Existing topic-oriented question answering systems often return complete topics as answers, which can include irrelevant sentences, obfuscating the actual response to the question due to the breakdown of documents into multiple sub-documents based on formatting structures.

Innovation Solution

A method that breaks down ingested corpus into topics and further into constituent sentences, creating a graph structure with edge weights based on sentence similarity, allowing for the identification of strongly connected sentences to form concise answers by traversing the graph and updating edge weights based on the input question.

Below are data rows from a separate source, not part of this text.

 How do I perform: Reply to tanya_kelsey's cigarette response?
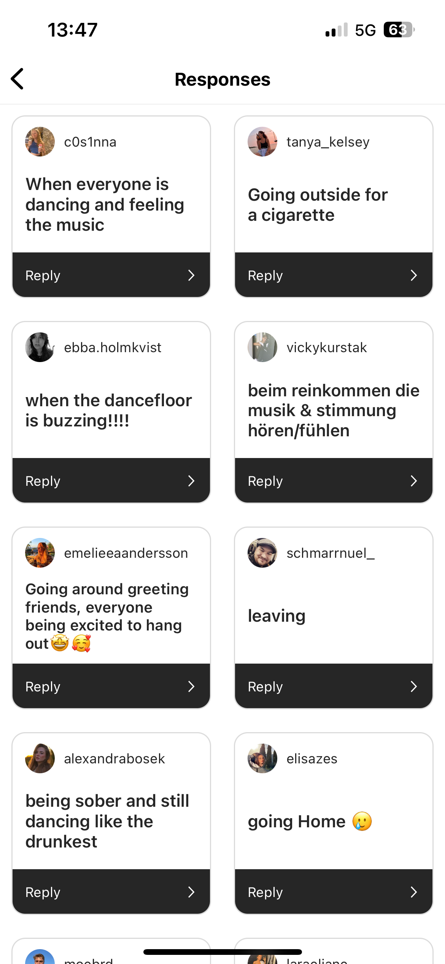point(333,275)
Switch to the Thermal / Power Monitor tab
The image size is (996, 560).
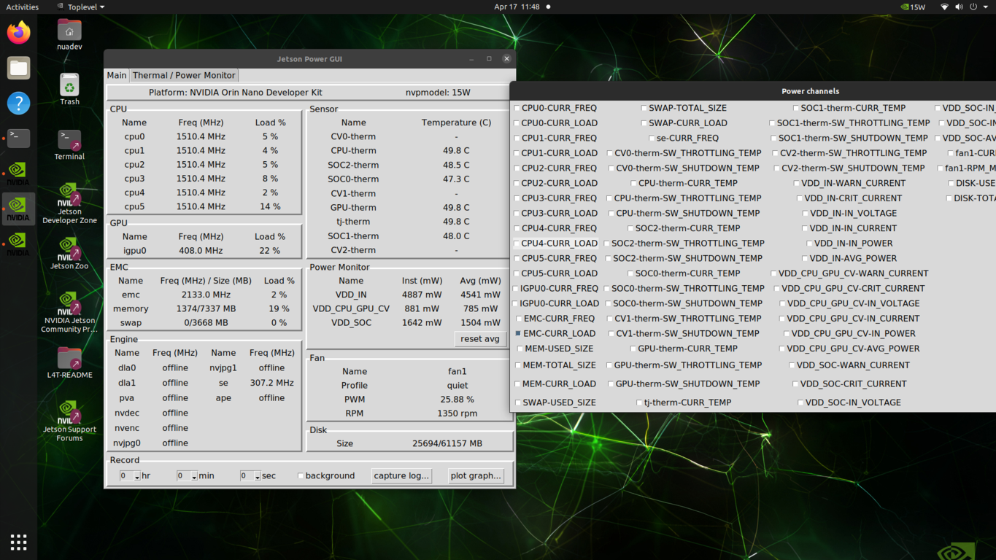click(183, 75)
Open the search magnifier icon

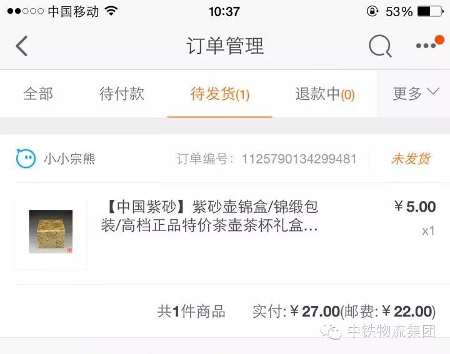380,46
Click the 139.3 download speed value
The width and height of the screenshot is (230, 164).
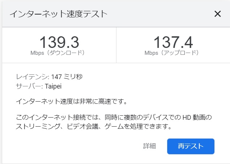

Engineering Contradictions & Design Principles

VSEngineering Contradiction Analysis

1Loss of information

If complete topics are returned as answers from document breakdown, then comprehensive information coverage is achieved, but answer clarity and relevance deteriorate due to inclusion of irrelevant sentences

Engineering Contradiction:
Improveinformation coverageVSAvoidanswer relevance
Core Design Contradiction:
Loss of informationVSMeasurement precision

Solution Approach 1:

The patent segments the complete topic into individual sentences and evaluates each sentence's relevance to the question separately. By breaking down the topic at the sentence level rather than returning the entire topic, the system can selectively include only relevant sentences in the answer, thus maintaining information coverage while improving answer precision and clarity.

Inventive Principle:
Principle #1Segmentation

Solution Approach 2:

The patent applies different quality standards to different parts of the topic by evaluating each sentence individually for its relevance to the question. Instead of treating the entire topic uniformly, the system assigns local relevance scores to each sentence and selectively includes high-quality (relevant) sentences while excluding low-quality (irrelevant) ones, thereby improving overall answer relevance.

Inventive Principle:
Principle #3Local quality

2Measurement precision

If sentence similarity calculation is performed for all sentences in a topic, then accurate answer filtering is achieved, but computational complexity increases

Engineering Contradiction:
Improvesentence relevance accuracyVSAvoidcomputational complexity
Core Design Contradiction:
Measurement precisionVSDevice complexity

Solution Approach 1:

The patent performs similarity calculation only on sentences that are potentially relevant, rather than unnecessarily processing all sentences in the topic. By using threshold-based filtering and selective computation, the system achieves accurate relevance measurement while avoiding the excessive computational burden of evaluating every sentence in the corpus.

Inventive Principle:
Principle #16Partial or excessive action

Data Source

PatentUS10216802B2Presenting answers from concept-based representation of a topic oriented pipeline
Publication Date: 2019.02.26 INTERNATIONAL BUSINESS MACHINE CORPORATION
  • US10216802B2 patent drawing
  • US10216802B2 patent drawing
  • US10216802B2 patent drawing

AI summary

According to one exemplary embodiment, a method for generating an answer in a question answering system is provided. The method may include receiving a question. The method may also include identifying a candidate answer from a corpus. The method may then include determining a plurality of sentences based on the identified candidate answer. The method may further include calculating a similarity value for each sentence within the plurality of sentences based on comparing the plurality of sentences to the candidate answer and the received question. The method may also include identifying at least one sentence within the plurality of sentences with a calculated similarity value that exceeds a threshold value. The method may then include presenting the answer, whereby the answer comprises the plurality of sentences, the candidate answer, and metadata.